Source code for futureproof.task_manager

import logging
import queue
from typing import Any, Callable, List, Union, Iterable, Iterator
from enum import Enum
from functools import partial
from threading import Lock
from itertools import chain

import attr

from futureproof import executors

logger = logging.getLogger(__name__)


[docs]class ErrorPolicyEnum(Enum):
    """Error policy options."""

    IGNORE = "ignore"
    LOG = "log"
    RAISE = "raise"


[docs]@attr.s(eq=False)
class Task:
    """Tasks describe an execution with parameters and encapsulate the result.

    When submitted a Future is added to it encapsulating the result.
    """

    fn = attr.ib()  # type: Callable
    args = attr.ib(default=())  # type: tuple
    kwargs = attr.ib(default={})  # type: dict
    result = attr.ib(default=None)  # type: Any
    complete = attr.ib(default=False)  # type: bool


[docs]class TaskManager:
    """Manages how tasks are created and placed in the queue.

    Executors pull Tasks from the managers.

    :param executor: The executor that will execute the submitted tasks.
    :param error_policy: Error policy indicating what should the behaviour be
        if an exception is raised. Defaults to ``raise``, raising the exception
        as soon as it happens and stopping all execution. ``log`` will only log
        the exception but continue the execution of the remaining tasks.
        ``ignore`` will not do anything, note, however, that the exception will
        be set as the result of the task so users can re-raise them if they
        so choose.
    """

    def __init__(
        self,
        executor: executors._FutureProofExecutor,
        error_policy: Union[ErrorPolicyEnum, str] = ErrorPolicyEnum.RAISE,
    ):
        self._tasks_in_queue = 0
        self._error_policy = (
            error_policy
            if isinstance(error_policy, ErrorPolicyEnum)
            else ErrorPolicyEnum(error_policy.lower())
        )
        self._executor = executor
        self._shutdown = False
        self._tasks = []  # type: Iterable
        self._submitted_task_count = 0  # type: int
        self._results_queue = queue.Queue()  # type: queue.Queue
        #: List of completed Task objects
        self.completed_tasks = []  # type: List[Task]
        self._completed_tasks_lock = Lock()  # type: Lock

    def __enter__(self):
        return self

    def __exit__(self, exc_type, exc_val, exc_tb):
        self.run()
        self.join()

    @property
    def results(self) -> List:
        """List of results for completed tasks.
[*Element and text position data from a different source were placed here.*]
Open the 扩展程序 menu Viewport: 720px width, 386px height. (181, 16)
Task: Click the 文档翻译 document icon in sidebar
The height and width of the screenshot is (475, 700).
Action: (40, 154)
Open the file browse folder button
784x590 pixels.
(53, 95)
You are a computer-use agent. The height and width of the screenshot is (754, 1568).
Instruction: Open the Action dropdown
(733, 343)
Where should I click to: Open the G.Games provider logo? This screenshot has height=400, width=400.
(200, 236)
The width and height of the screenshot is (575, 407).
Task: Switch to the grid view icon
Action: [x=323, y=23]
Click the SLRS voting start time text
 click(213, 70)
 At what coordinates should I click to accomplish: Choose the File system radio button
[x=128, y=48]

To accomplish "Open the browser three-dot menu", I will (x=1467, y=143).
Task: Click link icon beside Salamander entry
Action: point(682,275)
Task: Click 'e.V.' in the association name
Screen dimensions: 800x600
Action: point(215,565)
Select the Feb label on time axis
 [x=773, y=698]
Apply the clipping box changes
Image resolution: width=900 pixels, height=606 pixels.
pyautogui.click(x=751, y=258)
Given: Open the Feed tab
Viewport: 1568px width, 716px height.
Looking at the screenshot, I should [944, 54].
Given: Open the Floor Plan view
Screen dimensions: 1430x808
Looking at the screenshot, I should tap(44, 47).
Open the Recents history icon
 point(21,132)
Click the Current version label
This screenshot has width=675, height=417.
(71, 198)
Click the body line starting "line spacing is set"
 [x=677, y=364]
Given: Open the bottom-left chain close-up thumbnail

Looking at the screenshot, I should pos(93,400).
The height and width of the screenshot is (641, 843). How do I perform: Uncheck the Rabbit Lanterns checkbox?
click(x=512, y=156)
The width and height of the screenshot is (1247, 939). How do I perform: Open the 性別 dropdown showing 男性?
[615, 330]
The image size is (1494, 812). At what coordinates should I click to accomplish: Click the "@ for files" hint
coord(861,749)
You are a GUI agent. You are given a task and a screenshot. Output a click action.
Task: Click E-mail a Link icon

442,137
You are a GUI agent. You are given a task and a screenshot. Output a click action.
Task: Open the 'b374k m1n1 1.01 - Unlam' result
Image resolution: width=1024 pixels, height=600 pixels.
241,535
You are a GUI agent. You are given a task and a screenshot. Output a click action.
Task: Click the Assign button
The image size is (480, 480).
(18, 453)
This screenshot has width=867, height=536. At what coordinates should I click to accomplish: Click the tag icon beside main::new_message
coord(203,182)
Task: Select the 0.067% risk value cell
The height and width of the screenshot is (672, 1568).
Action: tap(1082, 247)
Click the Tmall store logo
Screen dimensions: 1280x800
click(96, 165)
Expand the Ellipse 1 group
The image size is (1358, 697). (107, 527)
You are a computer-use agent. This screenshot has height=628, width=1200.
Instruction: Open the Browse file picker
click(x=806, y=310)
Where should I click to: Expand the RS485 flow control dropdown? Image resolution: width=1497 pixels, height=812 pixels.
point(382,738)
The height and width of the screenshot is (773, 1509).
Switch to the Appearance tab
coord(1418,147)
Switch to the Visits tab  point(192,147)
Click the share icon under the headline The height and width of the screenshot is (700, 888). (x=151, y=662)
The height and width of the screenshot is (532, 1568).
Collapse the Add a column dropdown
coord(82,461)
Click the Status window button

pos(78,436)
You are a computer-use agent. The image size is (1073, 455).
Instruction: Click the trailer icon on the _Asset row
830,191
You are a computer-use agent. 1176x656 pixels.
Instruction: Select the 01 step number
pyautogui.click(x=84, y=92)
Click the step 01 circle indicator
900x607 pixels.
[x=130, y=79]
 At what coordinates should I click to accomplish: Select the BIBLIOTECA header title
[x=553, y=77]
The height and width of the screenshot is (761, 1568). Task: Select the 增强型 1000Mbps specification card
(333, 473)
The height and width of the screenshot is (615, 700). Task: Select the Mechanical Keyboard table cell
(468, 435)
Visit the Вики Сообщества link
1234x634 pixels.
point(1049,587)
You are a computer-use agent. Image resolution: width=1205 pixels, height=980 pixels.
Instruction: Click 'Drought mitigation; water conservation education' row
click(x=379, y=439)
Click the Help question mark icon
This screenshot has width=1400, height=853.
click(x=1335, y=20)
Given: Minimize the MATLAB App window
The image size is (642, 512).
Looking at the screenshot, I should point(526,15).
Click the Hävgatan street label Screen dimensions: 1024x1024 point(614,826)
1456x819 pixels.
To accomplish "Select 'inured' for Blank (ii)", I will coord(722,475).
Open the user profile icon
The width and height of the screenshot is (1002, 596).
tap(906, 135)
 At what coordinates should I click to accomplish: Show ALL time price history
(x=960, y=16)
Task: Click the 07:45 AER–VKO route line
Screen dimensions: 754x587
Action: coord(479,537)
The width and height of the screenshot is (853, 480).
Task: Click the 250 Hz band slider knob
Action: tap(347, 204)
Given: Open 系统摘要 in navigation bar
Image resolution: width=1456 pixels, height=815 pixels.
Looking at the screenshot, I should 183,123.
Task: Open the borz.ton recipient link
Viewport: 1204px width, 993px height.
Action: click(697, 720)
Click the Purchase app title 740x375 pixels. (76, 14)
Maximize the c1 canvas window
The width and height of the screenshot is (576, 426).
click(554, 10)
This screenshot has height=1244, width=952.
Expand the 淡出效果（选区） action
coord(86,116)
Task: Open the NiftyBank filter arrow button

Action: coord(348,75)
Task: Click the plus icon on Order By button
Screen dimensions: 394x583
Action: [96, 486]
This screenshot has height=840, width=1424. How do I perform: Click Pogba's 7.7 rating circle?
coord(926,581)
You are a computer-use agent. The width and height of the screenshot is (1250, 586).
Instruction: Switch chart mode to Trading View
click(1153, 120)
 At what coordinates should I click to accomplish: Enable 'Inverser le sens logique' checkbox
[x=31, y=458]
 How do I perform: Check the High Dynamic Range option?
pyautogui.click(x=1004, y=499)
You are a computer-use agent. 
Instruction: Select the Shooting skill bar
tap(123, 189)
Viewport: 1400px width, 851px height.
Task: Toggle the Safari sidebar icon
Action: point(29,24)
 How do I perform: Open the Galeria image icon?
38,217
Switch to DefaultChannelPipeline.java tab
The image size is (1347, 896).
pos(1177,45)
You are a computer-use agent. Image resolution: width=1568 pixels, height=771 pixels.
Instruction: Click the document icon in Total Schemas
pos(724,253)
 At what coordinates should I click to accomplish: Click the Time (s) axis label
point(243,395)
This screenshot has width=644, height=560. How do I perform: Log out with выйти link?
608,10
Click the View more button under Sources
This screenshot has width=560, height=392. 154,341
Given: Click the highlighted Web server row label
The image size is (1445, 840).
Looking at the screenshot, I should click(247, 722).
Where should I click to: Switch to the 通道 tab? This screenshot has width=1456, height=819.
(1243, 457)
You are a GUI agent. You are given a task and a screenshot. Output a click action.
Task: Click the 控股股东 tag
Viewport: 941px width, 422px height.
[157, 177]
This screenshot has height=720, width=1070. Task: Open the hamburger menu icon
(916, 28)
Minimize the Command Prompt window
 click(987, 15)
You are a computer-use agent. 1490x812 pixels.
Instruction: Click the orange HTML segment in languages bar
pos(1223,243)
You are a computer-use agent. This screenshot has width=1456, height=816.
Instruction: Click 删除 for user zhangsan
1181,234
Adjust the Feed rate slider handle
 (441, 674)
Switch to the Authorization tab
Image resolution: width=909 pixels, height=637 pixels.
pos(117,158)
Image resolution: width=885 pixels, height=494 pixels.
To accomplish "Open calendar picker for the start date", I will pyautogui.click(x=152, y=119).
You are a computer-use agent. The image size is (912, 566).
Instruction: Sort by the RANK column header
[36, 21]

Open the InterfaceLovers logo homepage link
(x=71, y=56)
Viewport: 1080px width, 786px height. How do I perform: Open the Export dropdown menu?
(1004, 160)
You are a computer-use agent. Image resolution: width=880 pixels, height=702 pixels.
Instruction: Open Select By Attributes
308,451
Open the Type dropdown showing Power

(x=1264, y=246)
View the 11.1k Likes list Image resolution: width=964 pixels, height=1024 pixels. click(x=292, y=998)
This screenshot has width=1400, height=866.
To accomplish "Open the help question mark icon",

        Note the contents may different as more tasks are completed.
        """
        with self._completed_tasks_lock:
            return [task.result for task in self.completed_tasks if task.complete]

[docs]    def submit(self, fn: Callable, *args: Any, **kwargs: Any) -> Task:
        """Submit a task for execution.

        The newly created :class:`Task` will be returned.
        """
        task = Task(fn, args, kwargs)
        self._tasks = chain(self._tasks, [task])
        return task

[docs]    def map(self, fn: Callable, iterable: Iterable) -> None:
        """Submit a set of tasks from a callable and a iterable of arguments

        `iterable` may be any iterable of primitives or an iterable of argument tuples.
        """

        def gen():
            for i in iterable:
                args = i if isinstance(i, tuple) else (i,)
                yield Task(fn, args)

        self._tasks = chain(self._tasks, gen())

[docs]    def run(self) -> None:
        """Start the manager and wait until all tasks are completed before shutting down."""
        for _ in self.as_completed():
            pass

[docs]    def as_completed(self) -> Iterator[Task]:
        """Start the manager and return an iterator of completed tasks.

        When using the task manager as a context manager as_completed must be used
        *inside* the context, otherwise there will be no effect as the task manager
        will wait until all tasks are completed.
        """
        for task in self._tasks:
            if self._shutdown:
                break

            if self._tasks_in_queue == self._executor.max_workers:
                logger.debug("Queue full, waiting for result")
                yield self._wait_for_result()

            self._submit_task(task)

        while len(self.completed_tasks) < self._submitted_task_count:
            yield self._wait_for_result()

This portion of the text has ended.